Après trois ans de carrière, Audi restyle son colosse. Pénalisé par le malus CO2, le Q7 n’a plus vraiment la côte en Europe. Audi s’est donc employé à rendre son modèle plus propre et moins gourmand avec la technologie Clean Diesel. Le Q7 a-t-il encore une place en Europe ? Réponse.

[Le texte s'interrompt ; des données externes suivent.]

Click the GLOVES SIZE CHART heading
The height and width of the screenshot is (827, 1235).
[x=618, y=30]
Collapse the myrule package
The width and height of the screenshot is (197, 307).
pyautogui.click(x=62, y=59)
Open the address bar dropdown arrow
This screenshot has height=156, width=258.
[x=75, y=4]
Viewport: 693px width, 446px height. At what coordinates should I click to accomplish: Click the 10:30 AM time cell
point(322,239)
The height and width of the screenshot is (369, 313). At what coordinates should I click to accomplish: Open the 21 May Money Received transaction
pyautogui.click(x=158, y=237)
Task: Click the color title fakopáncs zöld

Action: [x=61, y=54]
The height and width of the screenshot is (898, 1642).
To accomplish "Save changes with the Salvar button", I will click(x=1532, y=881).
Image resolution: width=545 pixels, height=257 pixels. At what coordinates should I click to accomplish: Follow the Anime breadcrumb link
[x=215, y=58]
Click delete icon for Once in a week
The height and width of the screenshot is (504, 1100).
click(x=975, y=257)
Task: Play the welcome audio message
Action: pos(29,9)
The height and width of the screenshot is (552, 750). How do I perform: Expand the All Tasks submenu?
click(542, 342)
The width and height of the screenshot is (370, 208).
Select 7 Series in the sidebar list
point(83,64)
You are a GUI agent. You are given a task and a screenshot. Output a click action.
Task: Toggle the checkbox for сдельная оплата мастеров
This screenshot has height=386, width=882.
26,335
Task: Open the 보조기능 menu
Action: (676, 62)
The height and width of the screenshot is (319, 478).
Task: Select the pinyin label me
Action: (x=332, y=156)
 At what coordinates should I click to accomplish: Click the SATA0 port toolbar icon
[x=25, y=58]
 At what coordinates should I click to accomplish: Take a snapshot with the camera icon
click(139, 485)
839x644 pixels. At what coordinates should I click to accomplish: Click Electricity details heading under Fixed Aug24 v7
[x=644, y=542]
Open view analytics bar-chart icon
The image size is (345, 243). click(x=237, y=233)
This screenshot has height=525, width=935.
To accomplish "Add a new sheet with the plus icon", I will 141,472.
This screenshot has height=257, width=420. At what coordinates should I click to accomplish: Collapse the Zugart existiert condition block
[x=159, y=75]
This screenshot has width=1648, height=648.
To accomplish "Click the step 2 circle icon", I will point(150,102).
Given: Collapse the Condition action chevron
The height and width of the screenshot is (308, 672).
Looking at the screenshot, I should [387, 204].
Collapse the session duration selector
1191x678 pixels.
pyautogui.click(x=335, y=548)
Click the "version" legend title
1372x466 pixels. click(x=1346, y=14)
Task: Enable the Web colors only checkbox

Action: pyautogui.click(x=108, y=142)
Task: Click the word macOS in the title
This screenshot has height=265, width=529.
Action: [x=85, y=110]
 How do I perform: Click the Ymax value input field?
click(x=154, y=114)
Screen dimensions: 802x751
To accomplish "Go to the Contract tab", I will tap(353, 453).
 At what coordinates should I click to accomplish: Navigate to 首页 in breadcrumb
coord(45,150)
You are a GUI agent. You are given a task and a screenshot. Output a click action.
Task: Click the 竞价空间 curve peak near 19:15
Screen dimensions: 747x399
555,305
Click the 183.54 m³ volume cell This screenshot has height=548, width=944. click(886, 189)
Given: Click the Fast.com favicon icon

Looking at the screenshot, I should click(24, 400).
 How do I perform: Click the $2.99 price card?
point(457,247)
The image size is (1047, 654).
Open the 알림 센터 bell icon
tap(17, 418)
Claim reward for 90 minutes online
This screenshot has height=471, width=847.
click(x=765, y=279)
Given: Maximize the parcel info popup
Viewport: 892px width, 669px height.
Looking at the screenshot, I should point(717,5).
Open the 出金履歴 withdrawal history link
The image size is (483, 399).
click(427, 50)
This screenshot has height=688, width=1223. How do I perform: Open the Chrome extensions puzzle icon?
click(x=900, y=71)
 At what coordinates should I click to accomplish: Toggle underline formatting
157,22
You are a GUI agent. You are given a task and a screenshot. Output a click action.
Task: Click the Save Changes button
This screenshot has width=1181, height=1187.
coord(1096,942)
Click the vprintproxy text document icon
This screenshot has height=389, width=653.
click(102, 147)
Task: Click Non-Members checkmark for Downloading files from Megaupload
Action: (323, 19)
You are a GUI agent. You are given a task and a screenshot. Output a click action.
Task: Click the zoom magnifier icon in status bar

Essai - Audi Q7 restylé : retour à la raison

Taux d'émission de CO2 et bonus/malus
de la version la plus écologique de : Audi Q7

189 g/km

Début de commercialisation du modèle :
Audi Q7

Octobre 2005

Initialement conçu pour le marché US, le Q7 et ses prix exorbitants ont connu un succès inattendu en France dès 2006 (10 000 exemplaires). Mais les temps ont changé. Entre temps le pétrole a flambé, les mesures écologiques se sont durcies et la crise économique s’est installée. Aujourd’hui, le mastodonte d’Ingolstadt souffre.
L'an passé, en France, ses ventes se sont effondrées d’environ 50%. Le Q7 cherche donc à regagner du terrain sur ses concurrents plus récents (BMW X5, Mercedes GL) et dans la lutte interne qui le frappe face aux Q5 et A6 Allroad.
Essai - Audi Q7 restylé : retour à la raison
Pour tenter de redresser la barre, Audi profite du restylage de mi-carrière pour doter son Q7 d’une technologie « éco-friendly ». Au rayon esthétique, la riposte est timide. Les évolutions sont minimes. On note l’apparition de nouveaux feux et clignotants à LED à l’avant et à l’arrière du véhicule. La face avant intègre désormais un bouclier légèrement retouché ainsi qu’une calandre single frame entièrement chromée. Et c’est à peu près tout. Ah si ! On allait oublier la nouvelle baguette chromée sur la ligne de caisse. Signalons au passage que désormais chez Audi, le coloris haut de gamme est le marron. Dans l’habitacle, toujours très classe, le Q7 reçoit des cerclages de compteurs chromés et un système MMI (navigation/multimédia) modernisé.